Alongside Rubens, there is a contemporary artist whose meticulously composed paintings correspond to Pat Rosenmeier’s in many points — the reference is to Andreas Gursky. He also loves the view from above and even goes further when he says that he sometimes has the feeling of “looking through the seeker with the gaze of an extraterrestrial being.”xiiIn this way he gives voice to an old fascination of photographers that assumes the view from above liberates the artistic individual and brings him or her to new, still-unused and (in a positive sense) ahistorical ideas. Like Rosenmeier, Gursky does not tell any stories, instead presenting master images that present an archetypical closer examination of everyday phenomena. While Gursky works on his “Enzyklopädie des Lebens” (Encyclopedia of life), doing so by photographically penetrating medially contaminated sites like Formula 1 racetracks, supermarkets, stock exchanges and even North Korea, Rosenmeier sets her sights on the history of painting and autopsies its repertoire in the image. The comparison with Gursky pushes us to ask the question of whether Rosenmeier’s painting is perhaps to be understood as a declaration of war on photography. Our idea of space and world was certainly lastingly shaped by photography, which provoked visual fine art to engage in statements and counter-statements. Rosenmeier’s images are thus not so much a declaration of war as a counter-statement. Wherever, as in Golden Magnolia #1, swirling overlapping elements rotate with audacious drips, where the painterly is satisfied with the pure suggestion of thickness itself and the painting develops its own rhythm is where we are most strikingly presented with the fundamentally distinctive artistic quality of her painting. In Golden Magnolia #6, Mycel, of 2009, the drama of countless visual decisions become transferred over to the viewer. In the swirl of black and gold, we literally feel that we see the fall of Icarus before us, when our gaze plummets unchecked into the black passages, in order to immediately become ensnared in the seductive appeal of the painting.
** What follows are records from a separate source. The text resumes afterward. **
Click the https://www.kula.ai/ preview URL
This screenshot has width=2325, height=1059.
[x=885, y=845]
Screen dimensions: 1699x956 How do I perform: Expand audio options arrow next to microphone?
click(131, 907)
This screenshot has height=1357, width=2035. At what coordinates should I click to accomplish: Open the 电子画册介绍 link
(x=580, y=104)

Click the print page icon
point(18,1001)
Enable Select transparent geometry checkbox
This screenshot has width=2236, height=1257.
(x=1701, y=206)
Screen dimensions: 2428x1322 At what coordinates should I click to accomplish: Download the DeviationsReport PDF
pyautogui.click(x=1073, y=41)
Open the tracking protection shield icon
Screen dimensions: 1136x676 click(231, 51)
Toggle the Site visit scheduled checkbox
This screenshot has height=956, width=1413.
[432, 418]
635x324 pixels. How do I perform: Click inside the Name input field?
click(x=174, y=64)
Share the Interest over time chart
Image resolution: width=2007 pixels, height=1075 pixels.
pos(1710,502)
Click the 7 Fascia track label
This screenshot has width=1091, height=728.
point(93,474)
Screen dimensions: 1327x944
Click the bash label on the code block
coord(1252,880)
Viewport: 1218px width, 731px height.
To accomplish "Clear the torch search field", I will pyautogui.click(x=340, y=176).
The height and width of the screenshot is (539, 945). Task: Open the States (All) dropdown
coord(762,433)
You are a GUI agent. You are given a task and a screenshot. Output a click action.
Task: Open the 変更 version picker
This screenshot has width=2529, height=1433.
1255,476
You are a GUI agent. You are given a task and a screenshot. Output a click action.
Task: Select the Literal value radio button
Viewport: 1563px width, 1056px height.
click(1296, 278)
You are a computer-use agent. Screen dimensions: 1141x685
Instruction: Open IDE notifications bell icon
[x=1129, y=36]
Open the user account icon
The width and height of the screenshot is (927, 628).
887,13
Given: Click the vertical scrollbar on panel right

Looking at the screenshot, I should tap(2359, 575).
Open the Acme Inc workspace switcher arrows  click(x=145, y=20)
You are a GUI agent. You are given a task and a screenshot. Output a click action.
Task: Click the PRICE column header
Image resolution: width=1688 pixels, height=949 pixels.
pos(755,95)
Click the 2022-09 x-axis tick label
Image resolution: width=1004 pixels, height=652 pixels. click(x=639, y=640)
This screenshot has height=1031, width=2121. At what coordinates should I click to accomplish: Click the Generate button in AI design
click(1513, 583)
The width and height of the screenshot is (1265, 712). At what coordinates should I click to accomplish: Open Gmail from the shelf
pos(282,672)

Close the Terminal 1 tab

Pat Rosenmeier’s paintings transform her viewers into a contemporary Icarus who, in his plunging into the picture through reckless drips, is caught and held by the subtle layerings and the delicate manner of painting — in short the complexity of the painterly sensations.

Frank-Thorsten Moll

 

i See. http://en.wikipedia.org/wiki/Daidalos

ii Peter Paul Rubens, The Fall of Icarus, 1636, oil on wood, 27 x 27 cm, Musées royaux des Beaux-Arts de Belgique

iii Edmund Burke, “Section XVII: The Effects of Blackness,” in: Edmund Burke, A Philosophical Enquiry into the Sublime and Beautiful (New York: Routledge, 2008) [orig. publ. 1756].

iv Caroline Käding, “Herz der Finsternis: Monochromie und Bildhaftigkeit in schwarzer Malerei,” in: Caroline Käding et al., Back to Black: Schwarz in der aktuellen Malerei, 2008, p. 166 (pp. 164-171); Käding 2008, p. 65.

v See interview with Veit Görner at http://www.patrosenmeier.com/eng/text/01int.html

vi in the original she said: „Anything can be painted without representation.“,

vii See Agnes Martin, Writings / Schriften, ed. by Dieter Schwarz (Ostfildern, 1998), p. 37.

viii Veit Görner, “Abstrakter Realismus – Die Bilder von Pat Rosenmeier,” 2007, published online at http://www.patrosenmeier.com/ger/tex-d.html

ix See Asendorf, Super Constellation, Flugzeug und Raumrevolution: Die Wirkung der Luftfahrt auf Kunst und Kultur der Moderne, 1997, p. 36.

x Casimir Malevich, Suprematist Painting: Aeroplane Flying, 1915, oil on canvas, 57.3 x 48.3 cm, The Museum of Modern Art, New York

xi See “Schleusen und Dämme,” Christoph Asendorf talks with Michael Albert Islinger and Katja Schrul, Weimar, July 17, 1998.

xii Frank Nicolaus, “Andreas Gursky – Reporter des Weltgeistes,” www.stern.de, Feb 26, 2007, http://www.stern.de/fotografie/andreas-gursky-reporter-des-weltgeistes-583212.html

xiii Michael Diers, “Grauwerte – Farbe als Argument und Dokument,” in: Michael Diers, FotografieFilmVideo – Beiträge zu einer kritischen Theorie des Bildes, 2006, p. 60 (pp. 52–83).